Hubble telescope spots dwarf galaxies

Hubble telescope spots dwarf galaxies

The galaxies are many times smaller than the Milky Way, yet they churn out stars at such a fast pace that their stellar content would double in just 10 million years, said NASA.
By comparison, the Milky Way would take a thousand times longer to double its star population, Xinhua reported quoting the US space agency Thursday.

The universe is estimated to be 13.7 billion years old, and these newly-discovered galaxies are extreme even for the young universe -- when most galaxies were forming stars at higher rates than they are today, NASA said.
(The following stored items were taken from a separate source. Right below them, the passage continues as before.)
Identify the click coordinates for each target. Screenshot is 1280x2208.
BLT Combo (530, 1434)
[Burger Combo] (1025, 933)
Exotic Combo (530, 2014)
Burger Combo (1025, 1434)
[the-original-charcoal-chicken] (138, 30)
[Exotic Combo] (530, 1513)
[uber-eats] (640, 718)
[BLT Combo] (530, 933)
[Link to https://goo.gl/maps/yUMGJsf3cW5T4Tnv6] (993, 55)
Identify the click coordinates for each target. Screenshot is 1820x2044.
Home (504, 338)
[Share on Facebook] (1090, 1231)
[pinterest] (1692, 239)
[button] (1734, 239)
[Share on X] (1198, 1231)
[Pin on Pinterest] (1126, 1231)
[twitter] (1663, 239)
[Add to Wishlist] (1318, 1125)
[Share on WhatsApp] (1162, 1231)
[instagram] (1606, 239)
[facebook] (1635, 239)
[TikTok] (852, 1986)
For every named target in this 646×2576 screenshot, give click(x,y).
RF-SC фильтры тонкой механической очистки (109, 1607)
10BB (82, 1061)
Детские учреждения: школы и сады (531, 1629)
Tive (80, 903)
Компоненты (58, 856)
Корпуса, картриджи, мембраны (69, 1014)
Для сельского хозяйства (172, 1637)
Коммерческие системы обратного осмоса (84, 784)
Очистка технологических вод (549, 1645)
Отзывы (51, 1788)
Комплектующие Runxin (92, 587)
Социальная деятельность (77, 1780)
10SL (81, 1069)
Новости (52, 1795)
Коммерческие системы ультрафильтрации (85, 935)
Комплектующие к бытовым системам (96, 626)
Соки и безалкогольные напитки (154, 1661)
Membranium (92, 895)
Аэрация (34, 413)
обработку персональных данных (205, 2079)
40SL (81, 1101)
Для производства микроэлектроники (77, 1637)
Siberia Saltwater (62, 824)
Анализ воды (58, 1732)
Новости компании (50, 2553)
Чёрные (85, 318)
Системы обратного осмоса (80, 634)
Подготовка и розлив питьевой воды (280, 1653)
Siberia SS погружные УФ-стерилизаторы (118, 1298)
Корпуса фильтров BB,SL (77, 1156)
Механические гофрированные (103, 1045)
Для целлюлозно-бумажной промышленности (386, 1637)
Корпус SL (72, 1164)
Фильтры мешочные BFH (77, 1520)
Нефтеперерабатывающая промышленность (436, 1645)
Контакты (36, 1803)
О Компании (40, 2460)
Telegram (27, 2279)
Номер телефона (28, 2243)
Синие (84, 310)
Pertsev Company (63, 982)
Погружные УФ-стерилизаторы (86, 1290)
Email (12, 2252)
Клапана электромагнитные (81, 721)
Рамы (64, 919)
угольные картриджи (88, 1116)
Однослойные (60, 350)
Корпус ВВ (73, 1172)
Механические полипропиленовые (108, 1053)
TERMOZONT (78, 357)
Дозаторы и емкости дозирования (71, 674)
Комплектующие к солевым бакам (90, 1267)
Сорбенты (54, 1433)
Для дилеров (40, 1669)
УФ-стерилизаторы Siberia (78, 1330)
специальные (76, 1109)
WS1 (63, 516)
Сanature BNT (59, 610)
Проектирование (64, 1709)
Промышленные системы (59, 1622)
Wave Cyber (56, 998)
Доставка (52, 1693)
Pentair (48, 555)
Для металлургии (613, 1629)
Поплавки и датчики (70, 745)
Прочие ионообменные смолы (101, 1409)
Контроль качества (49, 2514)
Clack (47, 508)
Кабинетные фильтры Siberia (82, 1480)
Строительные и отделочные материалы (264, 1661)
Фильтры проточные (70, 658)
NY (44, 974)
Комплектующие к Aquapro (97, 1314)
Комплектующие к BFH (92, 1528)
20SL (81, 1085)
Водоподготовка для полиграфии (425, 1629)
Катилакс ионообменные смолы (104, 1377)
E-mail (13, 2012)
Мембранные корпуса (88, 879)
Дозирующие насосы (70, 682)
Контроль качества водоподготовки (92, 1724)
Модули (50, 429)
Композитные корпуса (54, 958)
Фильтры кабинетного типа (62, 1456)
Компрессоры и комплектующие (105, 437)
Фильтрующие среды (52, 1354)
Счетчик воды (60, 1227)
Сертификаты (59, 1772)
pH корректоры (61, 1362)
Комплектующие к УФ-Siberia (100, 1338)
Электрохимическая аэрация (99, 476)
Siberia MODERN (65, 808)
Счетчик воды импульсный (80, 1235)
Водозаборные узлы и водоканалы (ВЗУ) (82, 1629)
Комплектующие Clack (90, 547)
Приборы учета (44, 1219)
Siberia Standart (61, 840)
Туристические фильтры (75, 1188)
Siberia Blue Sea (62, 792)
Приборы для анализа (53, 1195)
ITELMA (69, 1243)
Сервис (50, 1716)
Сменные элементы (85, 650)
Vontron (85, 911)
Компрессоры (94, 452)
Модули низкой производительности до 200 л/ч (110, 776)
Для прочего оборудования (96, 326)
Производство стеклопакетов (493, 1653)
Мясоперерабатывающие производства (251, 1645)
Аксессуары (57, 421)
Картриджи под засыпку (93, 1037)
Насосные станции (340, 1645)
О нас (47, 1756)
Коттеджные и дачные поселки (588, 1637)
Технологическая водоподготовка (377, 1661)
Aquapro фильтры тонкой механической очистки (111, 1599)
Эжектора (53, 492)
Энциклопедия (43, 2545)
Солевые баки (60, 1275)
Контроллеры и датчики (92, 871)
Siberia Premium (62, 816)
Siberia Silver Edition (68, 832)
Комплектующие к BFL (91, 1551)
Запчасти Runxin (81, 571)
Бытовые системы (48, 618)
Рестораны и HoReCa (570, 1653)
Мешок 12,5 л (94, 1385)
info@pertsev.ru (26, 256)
Astronomers could spot the galaxies because the radiation from young, hot stars has caused the oxygen in the gas surrounding them to light up like a bright neon sign.

"The galaxies have been there all along, but until recently astronomers have been able only to survey tiny patches of sky at the sensitivities necessary to detect them," said Arjen van der Wel of Germany's Max Planck Institute for Astronomy.

The findings will be published Nov 14 in the online edition of The Astrophysical Journal. "We weren't looking specifically for these galaxies, but they stood out because of their unusual colours," said Van der Wel, author of the report.

"In addition to the images, Hubble has captured spectra that show us the oxygen in a handful of galaxies and confirmed their extreme star-forming nature," said co-author Amber Straughn at NASA's Goddard Space Flight Centre. "Spectra are like fingerprints. They tell us the galaxies' chemical composition."